_What is needed_:
Reproduce every line of the records below, including the requests, and shift each click coordinate in the answers by -114. Omit the pictures from your output.

_The data_:
◆ ◆ ◆
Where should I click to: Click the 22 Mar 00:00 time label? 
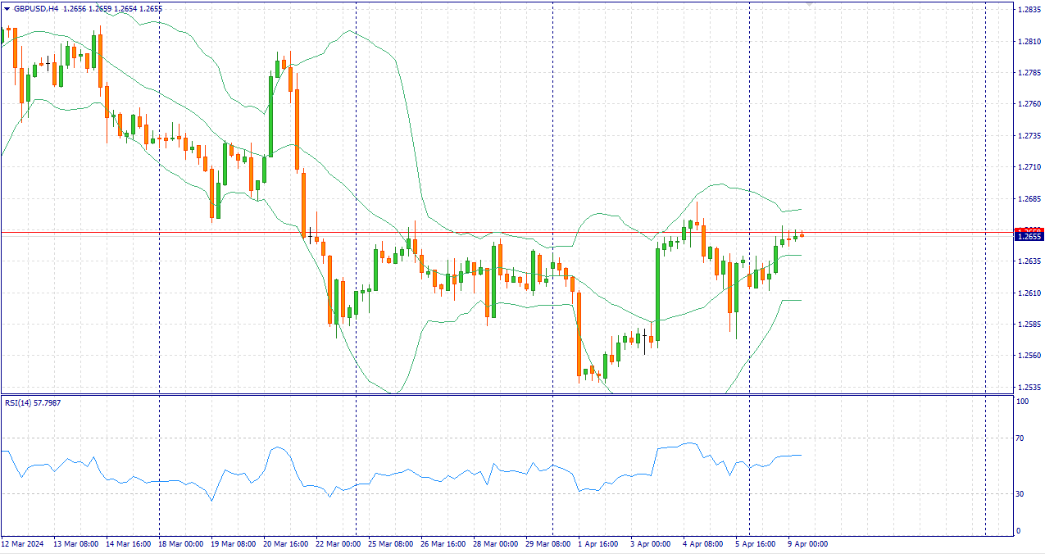(x=338, y=543)
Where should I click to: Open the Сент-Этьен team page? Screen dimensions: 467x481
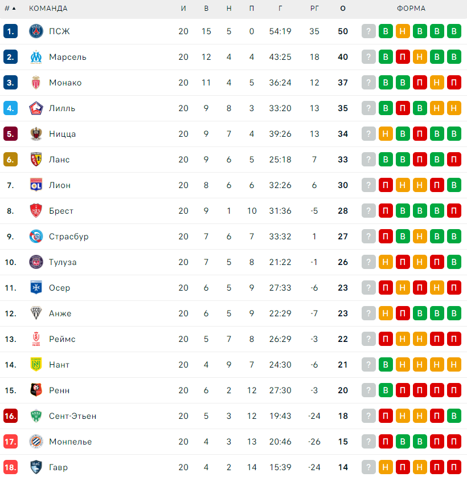(72, 416)
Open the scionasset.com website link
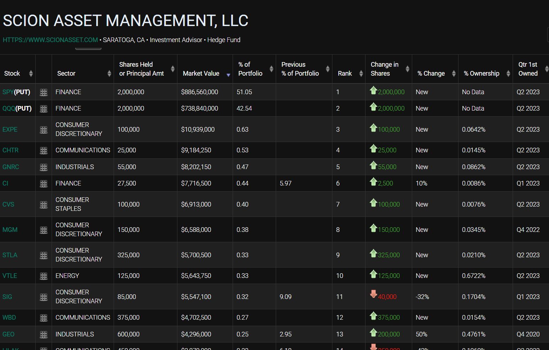 point(50,40)
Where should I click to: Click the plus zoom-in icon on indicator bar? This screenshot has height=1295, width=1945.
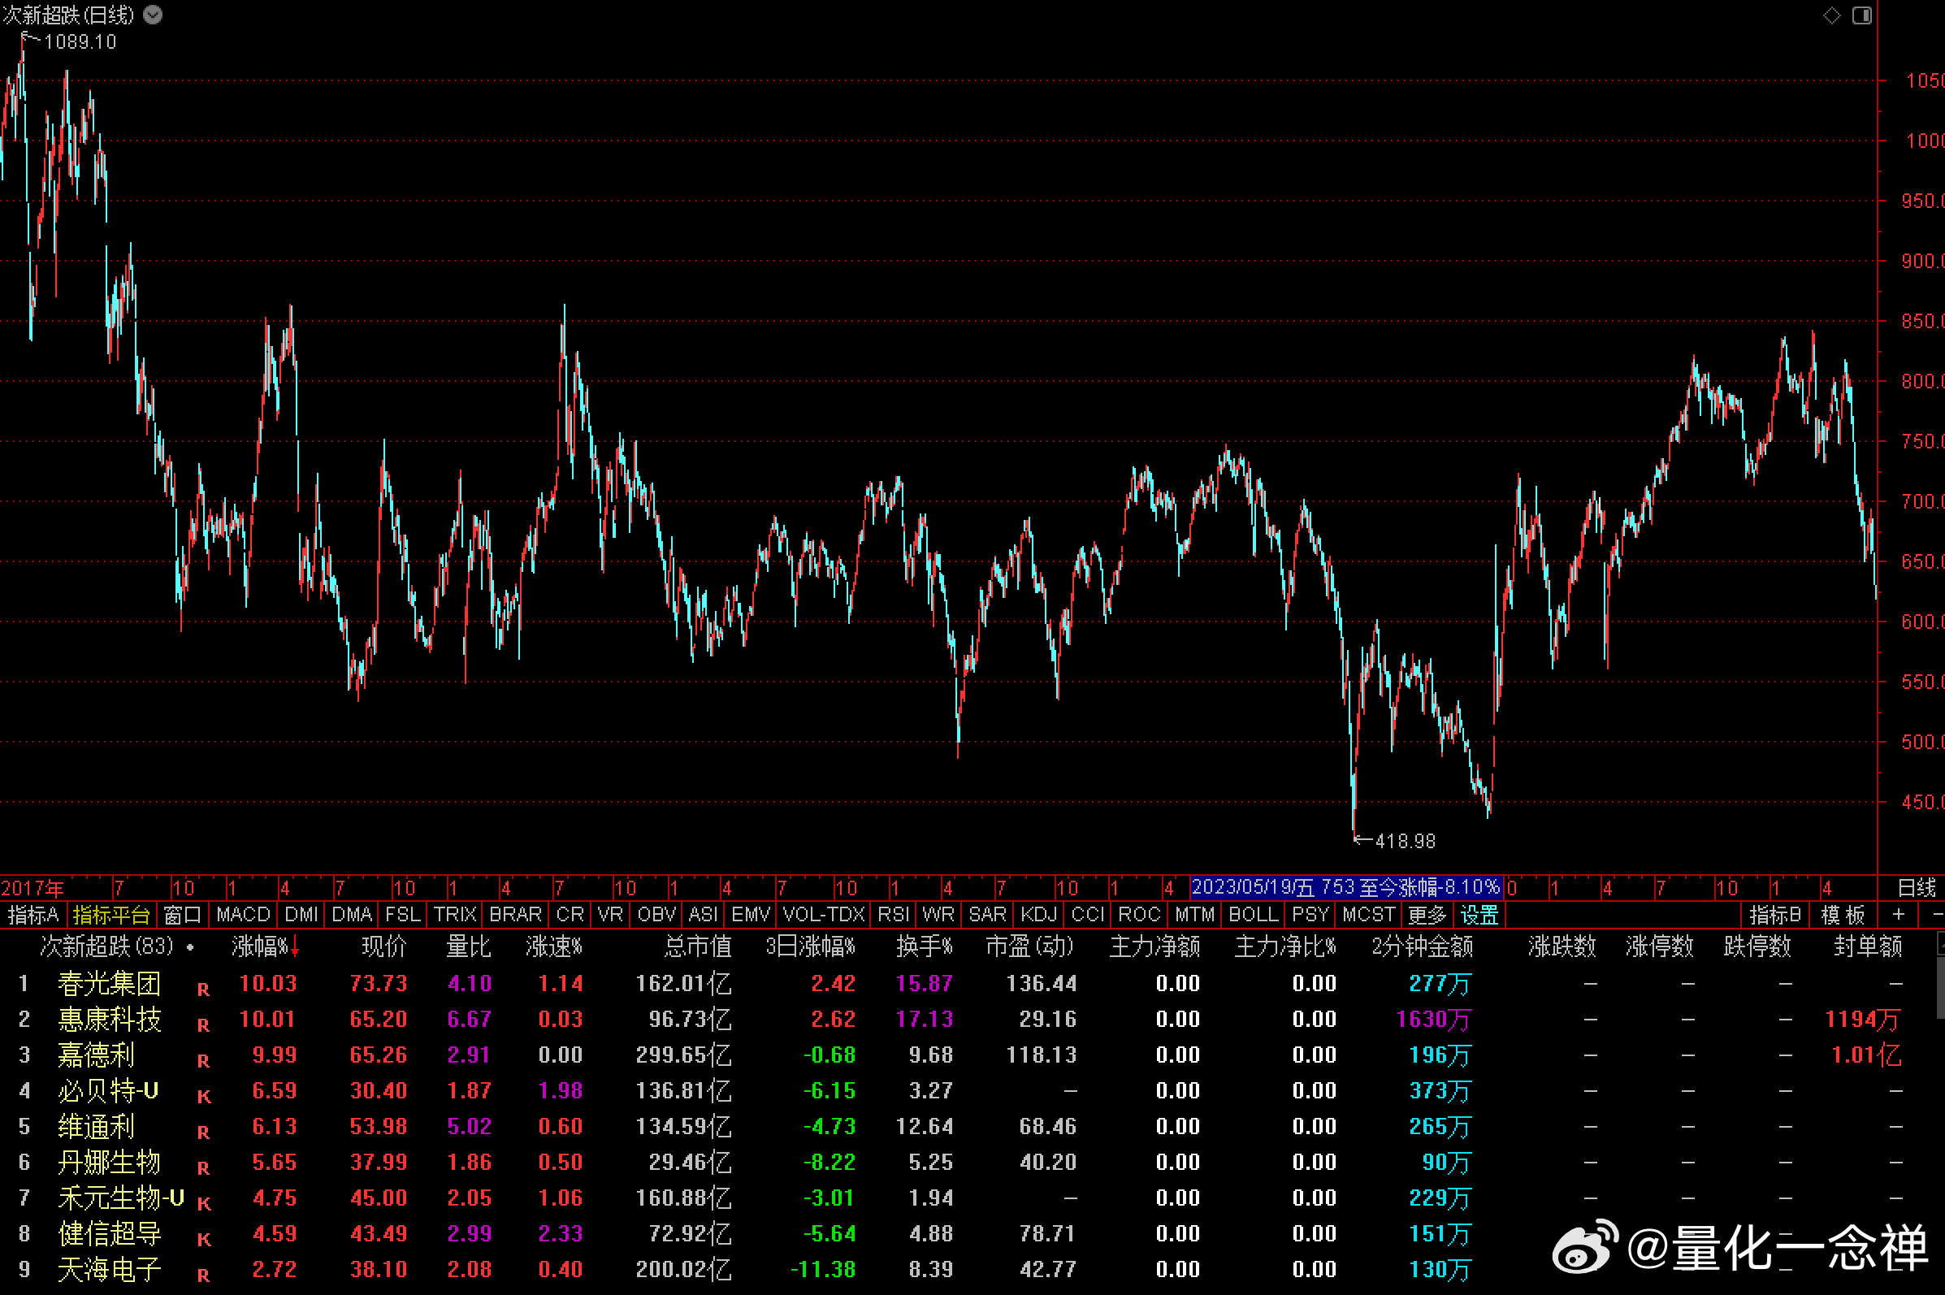(x=1898, y=914)
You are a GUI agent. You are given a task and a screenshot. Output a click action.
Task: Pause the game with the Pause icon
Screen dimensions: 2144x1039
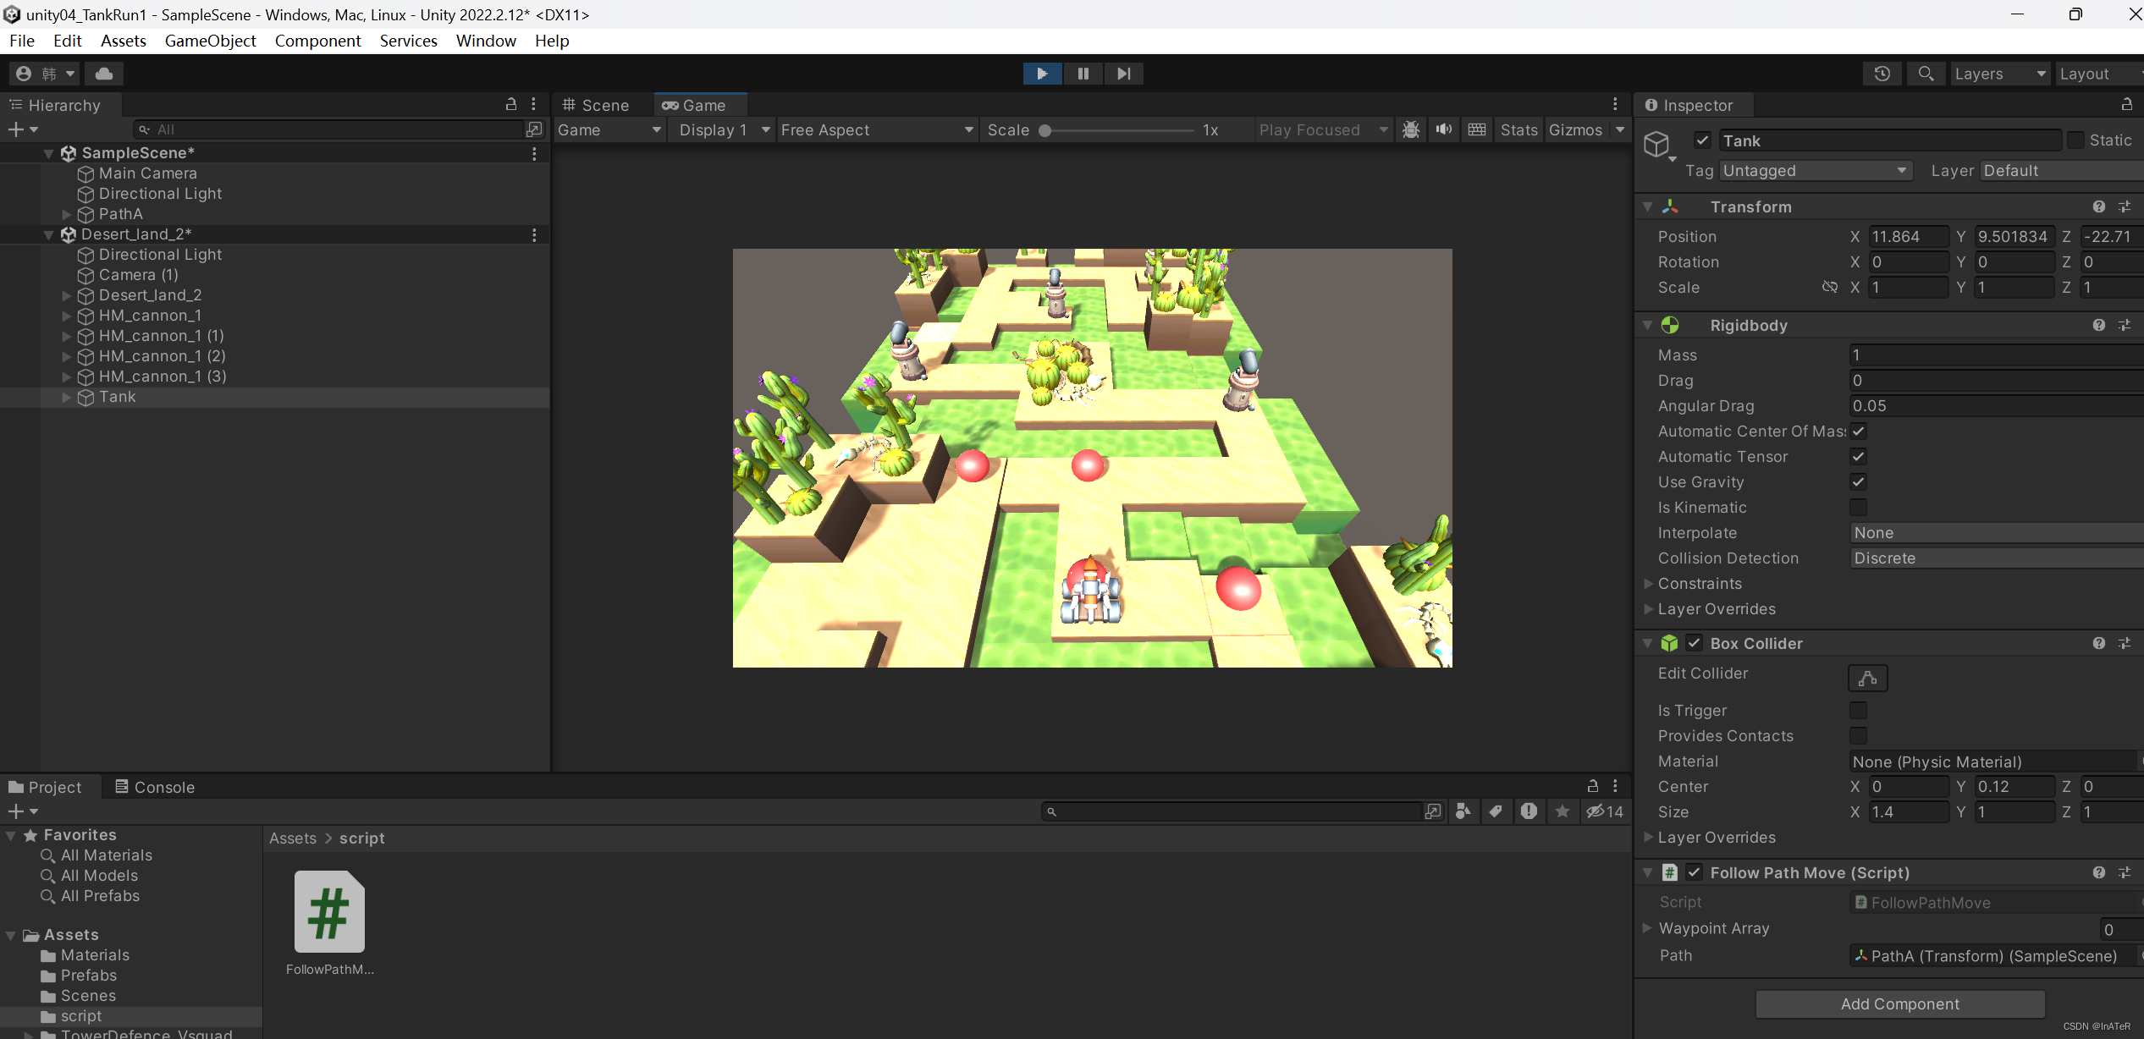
◆ ◆ ◆
_Complete response_:
Where should I click to: Click the 22 Mar 00:00 time label? 
(x=224, y=429)
Where should I click to: Open the Сент-Этьен team page? Screen dimensions: 467x481
(-42, 302)
Open the scionasset.com website link
 point(-64,-74)
Where should I click to: Click the plus zoom-in icon on indicator bar? This screenshot has height=1295, width=1945.
(x=1784, y=800)
You are a GUI agent. You are given a task and a screenshot. Output a click action.
Task: Pause the game with the Pause icon
Screen dimensions: 2144x1039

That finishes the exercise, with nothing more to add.